By Karen Benardello

Two Hearts

Cast: Joshua Jackson, Rachael Taylor, Megumi Okina, John Hensley, Maya Hazen and David Denman.

Original Release Date: In Theaters March 21, 2008

Scores: Technical: 70, Story: 75, Acting: 80, Overall Score: 75

Directed by: Masayuki Ochiai

The past always finds a way to reveal itself in new pictures. This fact not only describes the plotline in the new mystery/thriller movie Shutter, the remake of the 2004 Thai film of the same name, it also describes director Masayuki Ochiai’s attempt to bring interest back to the Asian horror remake genre in America.

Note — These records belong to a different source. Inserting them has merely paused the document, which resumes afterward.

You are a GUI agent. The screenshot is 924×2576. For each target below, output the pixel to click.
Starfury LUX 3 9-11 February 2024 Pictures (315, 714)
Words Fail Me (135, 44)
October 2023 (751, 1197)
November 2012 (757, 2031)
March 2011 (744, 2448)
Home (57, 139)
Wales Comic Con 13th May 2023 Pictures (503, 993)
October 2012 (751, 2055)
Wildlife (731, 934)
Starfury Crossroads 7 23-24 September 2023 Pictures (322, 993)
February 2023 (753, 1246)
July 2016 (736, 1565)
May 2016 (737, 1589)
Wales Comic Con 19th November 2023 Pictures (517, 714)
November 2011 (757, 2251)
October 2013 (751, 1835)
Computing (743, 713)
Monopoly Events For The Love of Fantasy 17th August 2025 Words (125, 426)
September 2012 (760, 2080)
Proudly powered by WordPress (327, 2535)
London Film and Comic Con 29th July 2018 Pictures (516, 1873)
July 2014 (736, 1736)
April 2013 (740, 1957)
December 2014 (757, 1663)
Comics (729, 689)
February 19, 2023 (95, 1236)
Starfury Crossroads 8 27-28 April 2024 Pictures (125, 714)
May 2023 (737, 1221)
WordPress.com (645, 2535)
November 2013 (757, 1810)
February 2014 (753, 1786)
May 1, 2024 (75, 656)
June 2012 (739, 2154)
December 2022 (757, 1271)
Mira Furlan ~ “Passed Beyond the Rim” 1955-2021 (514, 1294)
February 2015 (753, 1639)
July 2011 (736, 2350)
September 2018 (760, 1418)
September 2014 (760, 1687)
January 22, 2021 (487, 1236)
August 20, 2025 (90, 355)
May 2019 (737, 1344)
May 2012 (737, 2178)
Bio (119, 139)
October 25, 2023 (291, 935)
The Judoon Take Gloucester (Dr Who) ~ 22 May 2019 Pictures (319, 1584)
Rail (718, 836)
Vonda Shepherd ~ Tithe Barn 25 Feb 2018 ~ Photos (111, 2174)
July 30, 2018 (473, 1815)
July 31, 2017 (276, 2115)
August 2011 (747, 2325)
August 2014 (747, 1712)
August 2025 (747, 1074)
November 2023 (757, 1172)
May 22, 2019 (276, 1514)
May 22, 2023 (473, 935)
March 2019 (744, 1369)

With the help of well-known and -liked actor Joshua Jackson in the lead role and the executive producers of the critically and financially successful movies The Ring (the remake of the 1998 Japanese film Ringu) and The Grudge (the remake of another Japanese film, 2004’s Ju-on: The Grudge), it seemed likely before Shutter was released that it would be a hit. Unlike the plots of this year’s earlier remakes that focus on murders, including One Missed Call and The Eye, it looked as though Shutter had the advantage of instead focusing on questioning whether or not spirits exist. Its television advertisements and trailers promise potential audiences a similar plot to The Ring and The Grudge, both of which are about a deceased woman whose spirit comes back to seek revenge on those who hurt her.

Shutter tells the story of the beginning of photographer Benjamin Shaw’s (played by Jackson) marriage to Jane (played by Rachael Taylor in her first leading role). The two must cut their honeymoon short and leave their Brooklyn apartment to travel to Tokyo, where Ben has a shoot with his friends and co-workers Bruno (played by David Denman) and Adam (played by John Hensley). Before the couple leaves New York, however, they get into a car accident, during which Jane hits a girl and swerves off the road, crashing into a tree.

They leave for Japan soon after, where Jane must find ways to entertain herself while Ben works. So she has their honeymoon photos sent to Japan, which all are full of a mysterious light and translucent figures. Jane shows the pictures to Ben, who just assures her there is a problem with the camera, because it was wrecked in the crash. But she thinks the figures are of the spirit of the girl she hit in New York.

After fighting about it, Ben soon believes Jane after some of the pictures he took for his job come back with the same light and figures. She decides to go to the building that’s in the background of these pictures to see if the spirit’s presence is there. After taking her pictures there, Jane discovers the figures are of the spirit of Megumi Tanaka. Not only is Megumi the girl Jane hit in New York, but is also the girl Ben had a relationship with, and who became obsessed with him, when he first worked in Tokyo a few years earlier.

The main driving force that will help Shutter become successful is the casting of Jackson, who still appeals to the younger generation, to whom it is targeted to. But the movie does contain flaws, including the lack of character development for his, and almost all of the other characters, except for Jane. It’s difficult for viewers to connect to the characters when many of their characteristics, as well most of the plotline, are revealed in the movie’s trailers. As Shutter progresses, it also becomes increasingly difficult for the audience to fell sympathetic towards Ben, Adam and Bruno when it is revealed why Megumi is stalking them.

Screenwriter Luke Dawson, however, did make the right decision to develop Jane’s character the most, and Ochiai made a good choice in hiring Taylor, a relatively unknown actress, to portray her. While Jane tries to figure out why a spirit is stalking her in a strange and foreign city, the audience can relate to her; since many viewers may not be familiar with Taylor, it will be easier for them to imagine her as their neighbor, co-worker, friend, or anyone they know, and feel sorry for her, rather than a pampered and spoiled actress.

Shutter does have better attributes than this year’s earlier remakes of One Missed Call and The Eye, including a plotline that will make you question your psychological state of mind. However, it still doesn’t compare to the emotional scares that The Ring and The Grudge give their audiences. But with the help of Jackson and its PG-13 rating for brief sex, nudity, violence and gore, Shutter will likely become a modest hit.